For more than three decades, through varying stages of childhood, adolescence, and, finally, manhood, I have trudged up to Highfield Road and then the Ricoh Arena for my fortnightly fix of football’s snakes and ladders. As adulthood beckoned, I grew out of Rupert the Bear, Sherbet Dips and Match of the Day magazine, but I could never quite grow out of the lure of the relegation-dodging team, just ten a minute walk from home.

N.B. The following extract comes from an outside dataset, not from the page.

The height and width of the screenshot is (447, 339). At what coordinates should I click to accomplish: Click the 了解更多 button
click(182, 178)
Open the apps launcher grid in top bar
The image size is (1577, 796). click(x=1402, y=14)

The excitement started at my first match; walking through Gosford Park, joining a long trail of spectators, shuffling to the stadium. With the floodlights hovering, UFO-style, over the corners of the ground, and my neck straining upwards, I was like a gob-smacked tourist in New York. If it was mind-boggling outside, inside was better still; from my high seat, the players were Subbuteo-sized, the terraces full of singing fans and there was even a high-tech, blinking, winking, electronic scoreboard. By ten past three I had got the bug and I simply never gave it back!

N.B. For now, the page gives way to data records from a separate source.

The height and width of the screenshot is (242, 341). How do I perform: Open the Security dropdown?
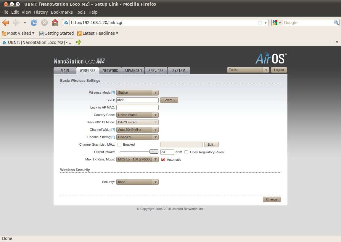click(x=137, y=182)
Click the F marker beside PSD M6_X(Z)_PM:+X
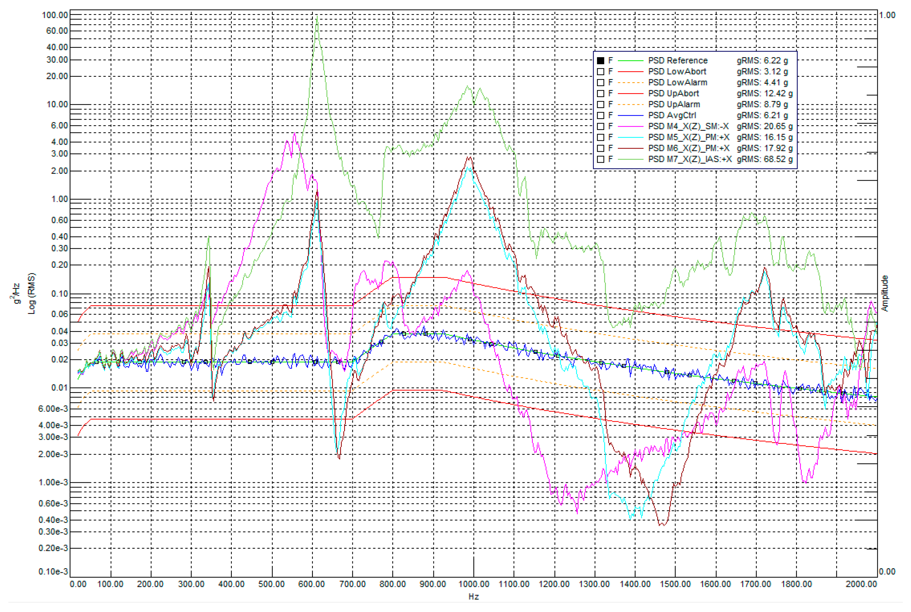Screen dimensions: 911x612 click(x=610, y=148)
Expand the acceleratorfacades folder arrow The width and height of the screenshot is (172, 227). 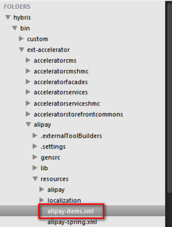[x=28, y=82]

Following City, I’ve watched games on gorgeous, balmy evenings against Manchester United, Arsenal and even Zimbabwe; equally I could have been certified with hypothermia, during winter matches on the tiny bank of uncovered seats on the old, open East Terrace. As with most football fans I have a fine collection of memories, the great and the inglorious sit side by side; one year winning at Wembley, one year shamed at Sutton. However, when you have seen your team go from sometimes beating Chelsea to crashing at Crawley, and from winning at Anfield to slipping up at Crewe Alexandra (again and again), you have to be made of sturdy stuff – there hasn’t been much glory-seeking for a while.

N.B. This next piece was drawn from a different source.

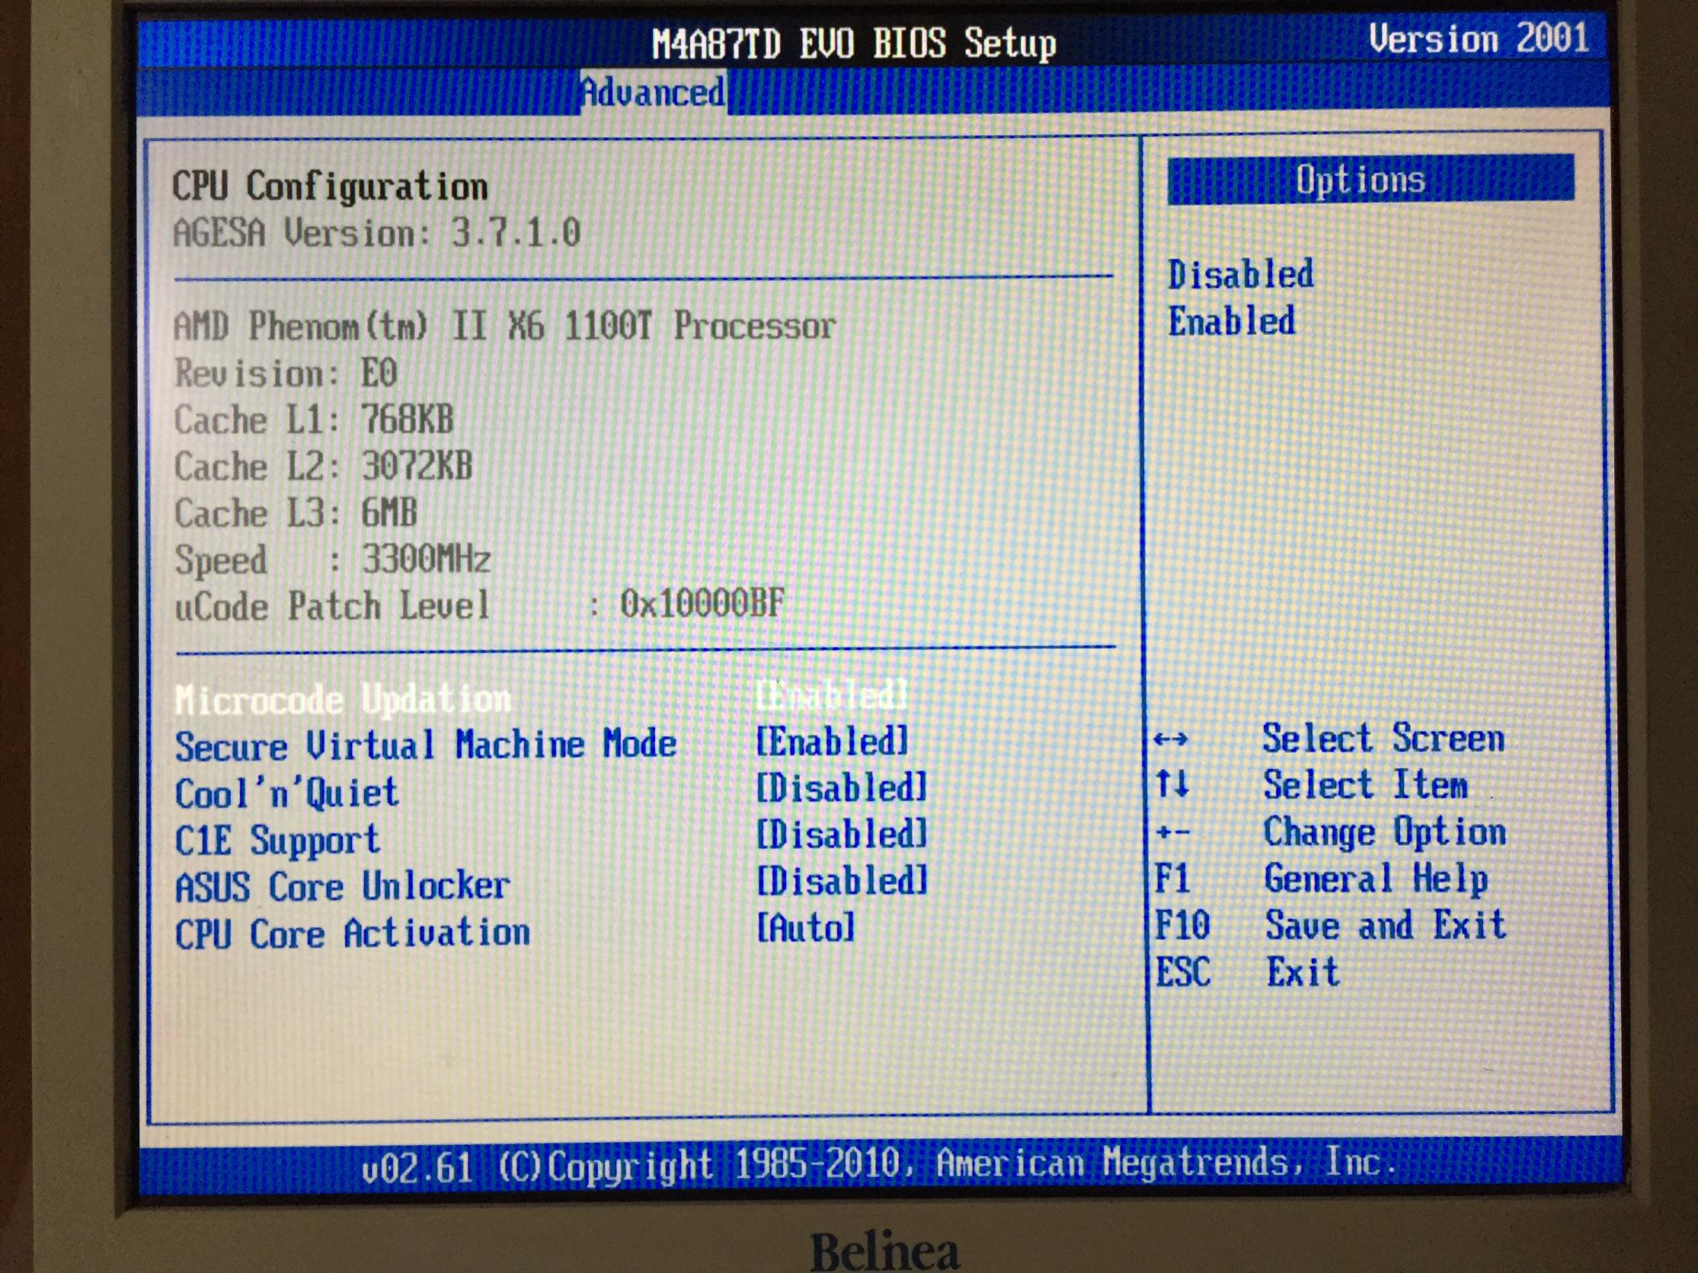The width and height of the screenshot is (1698, 1273).
Task: Switch to the Advanced tab
Action: pos(652,93)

Although City enjoyed a longer ride in the top flight than many other clubs, the thirty-four years sequence remains a proud boast, the decade and a half since they slipped down the pecking order has opened the eyes of all City fans to the wider footballing universe. Relegations, a share of cup-humblings and being homeless for a year have mightily tested the mettle of all Sky Blue nuts; but the Coventry tale might, just might, be about to take an upward turn.
The latest incarnation are holding their position at the top end of League One, Division Three in old money, and a first top-six finish since 1970 is looking perfectly possible. After years of lows and then even lower lows, the skies are less grey and just a little more blue is on the horizon. Indeed such is the optimism in the air that the local radio station has taken to asking callers if they think it will be promotion through the play-offs or the automatic slots.
As this, better-than-most, season reaches its denouement, the fun of watching and wondering remains as addictive as ever. The Sky Blues may be far removed from the prism of the Premier League these days, but if the new crop of heroes do make some new memories to savour; with luck, we soon won’t have to open YouTube, or a nostalgia-tinged book to relive the glory-days!